Libération pour Alain Claeys (PS). L’Obs pour Jean Leonetti (UMP). A la veille de la remise, solennelle, de leur   rapport sur la fin de vie au président de la République le médecin et député UMP s’est confié à l’Obs.  Pour dire quoi ? Au-delà des propos lénifiants de circonstance (« Il faut permettre aux gens de partir doucement et sans souffrance ») on trouve deux éléments essentiels qui devraient être officialisés demain depuis le Palais de l’Elysée.

Tout d’abord la réaffirmation des vertus d’une « sédation profonde et continue » en toute fin de vie. Soit une prévention contre les « stop ou encore » pratiqués dans certains services de soins palliatifs. « J’ai vu des patients qui demandaient des sédations, on les endormait, puis on les réveillait pour être surs qu’ils voulaient mourir » rapporte ainsi le sociologue Philippe Bataille ; médiatiquement connu pour avoir enquêté dans des services de soins palliatifs, interrogé en parallèle dans L’Obs.

Pour autant Jean Leonetti reste opposé au suicide assisté  (toléré en Suisse) – ainsi qu’à l’euthanasie active (légale au Bénélux). « Je pense qu’à partir du moment où on lève un interdit, on ouvre la voie à de plus en plus de transgressions », estime-t-il. Il souhaite enfin que les « directives anticipées »  par lesquelles une personne exprime ses souhaits pour sa fin de vie deviennent à l’avenir « plus contraignantes ». Les spécialistes du sujet apprécieront la nuance du plus.

Nous savons désormais à peu près tout de ce qui sera révélé demain à l’Elysée. L’Association pour le Droit de mourir dans la dignité et son président peuvent commencer à manifester.

A demain

Une réflexion sur “Fin de vie : ce sera non au « suicide assisté » (Jean Leonetti dans L’Obs)
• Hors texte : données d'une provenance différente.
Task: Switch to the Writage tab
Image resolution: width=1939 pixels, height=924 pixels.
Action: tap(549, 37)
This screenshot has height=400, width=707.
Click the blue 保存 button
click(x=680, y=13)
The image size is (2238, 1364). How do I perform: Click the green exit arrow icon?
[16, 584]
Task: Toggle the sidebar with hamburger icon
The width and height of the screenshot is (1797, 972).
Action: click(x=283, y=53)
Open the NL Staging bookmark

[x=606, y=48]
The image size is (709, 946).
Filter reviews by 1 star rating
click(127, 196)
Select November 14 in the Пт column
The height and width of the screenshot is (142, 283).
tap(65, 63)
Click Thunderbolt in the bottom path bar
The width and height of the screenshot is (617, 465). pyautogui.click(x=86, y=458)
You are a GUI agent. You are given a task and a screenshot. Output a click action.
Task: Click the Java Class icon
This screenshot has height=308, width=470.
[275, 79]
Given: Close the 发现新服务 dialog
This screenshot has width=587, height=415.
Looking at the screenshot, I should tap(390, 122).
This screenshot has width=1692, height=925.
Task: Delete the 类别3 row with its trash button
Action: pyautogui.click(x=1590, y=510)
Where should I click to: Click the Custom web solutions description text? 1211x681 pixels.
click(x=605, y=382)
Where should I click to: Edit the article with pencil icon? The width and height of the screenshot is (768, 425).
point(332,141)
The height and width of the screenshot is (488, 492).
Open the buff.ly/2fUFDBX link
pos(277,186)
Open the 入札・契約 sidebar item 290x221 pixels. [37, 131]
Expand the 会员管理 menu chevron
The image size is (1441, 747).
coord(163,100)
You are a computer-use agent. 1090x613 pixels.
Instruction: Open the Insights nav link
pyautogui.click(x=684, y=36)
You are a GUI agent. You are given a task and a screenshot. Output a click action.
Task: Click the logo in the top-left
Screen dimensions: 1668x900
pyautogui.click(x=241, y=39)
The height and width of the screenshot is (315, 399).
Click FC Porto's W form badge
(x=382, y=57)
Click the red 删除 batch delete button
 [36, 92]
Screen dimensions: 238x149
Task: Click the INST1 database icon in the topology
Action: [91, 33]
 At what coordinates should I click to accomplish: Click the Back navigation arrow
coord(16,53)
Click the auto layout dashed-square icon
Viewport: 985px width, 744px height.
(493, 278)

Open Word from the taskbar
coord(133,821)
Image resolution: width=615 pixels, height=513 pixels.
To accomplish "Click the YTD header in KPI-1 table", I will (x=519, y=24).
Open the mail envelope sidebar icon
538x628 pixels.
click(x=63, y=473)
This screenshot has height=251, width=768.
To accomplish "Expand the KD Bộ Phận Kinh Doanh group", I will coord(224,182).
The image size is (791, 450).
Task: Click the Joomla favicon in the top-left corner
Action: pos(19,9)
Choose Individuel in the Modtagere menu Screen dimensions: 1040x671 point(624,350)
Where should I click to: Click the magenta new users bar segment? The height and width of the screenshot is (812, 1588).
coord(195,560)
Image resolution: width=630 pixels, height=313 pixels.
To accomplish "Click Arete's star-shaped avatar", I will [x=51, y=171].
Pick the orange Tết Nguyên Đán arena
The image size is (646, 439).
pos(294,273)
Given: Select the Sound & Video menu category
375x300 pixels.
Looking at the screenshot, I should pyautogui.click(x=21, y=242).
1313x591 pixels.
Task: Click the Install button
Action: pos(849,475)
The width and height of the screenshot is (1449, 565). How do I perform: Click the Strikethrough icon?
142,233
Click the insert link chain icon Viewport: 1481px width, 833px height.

  1. Sédation profonde : c’est un pléonasme. Dans les bonnes pratiques le patient est au moins Rudkin 4. Alors que veut-on dire par « profonde » ?
    Sédation terminale : ce n’est donc plus une sédation en phase terminale, mais une sédation qui termine… la vie. La porte est ouverte à toutes les interprétations et à la pratique d’une euthanasie qui ne veut pas dire son nom. Cette confusion est effrayante.
    Le médecin qui fera état de sa clause de conscience devra t’il référer son patient à un collègue qui acceptera de « terminer la sédation » ? envisage t-on un registre des médecins qui accepteront de le faire afin que le patient sache à qui s’adresser ?
    Si la loi Leonetti, donc le livre 1 du CSP est modifié, qu’en sera t-il du livre 4, notre code de déontologie médicale, et de son article 47 ?
    En tout état de cause, le médecin prescrit mais c’est l’infirmière qui exécute et qui modifiera les paramètres de la seringue électrique (ou qui poussera la seringue).Facile pour le médecin. Que disent elles, les infirmières ?
    Je m’arrête là pour les questions. Bonne fin de soirée.
    Docteur Cécile Jaeger, médecins de soins palliatifs.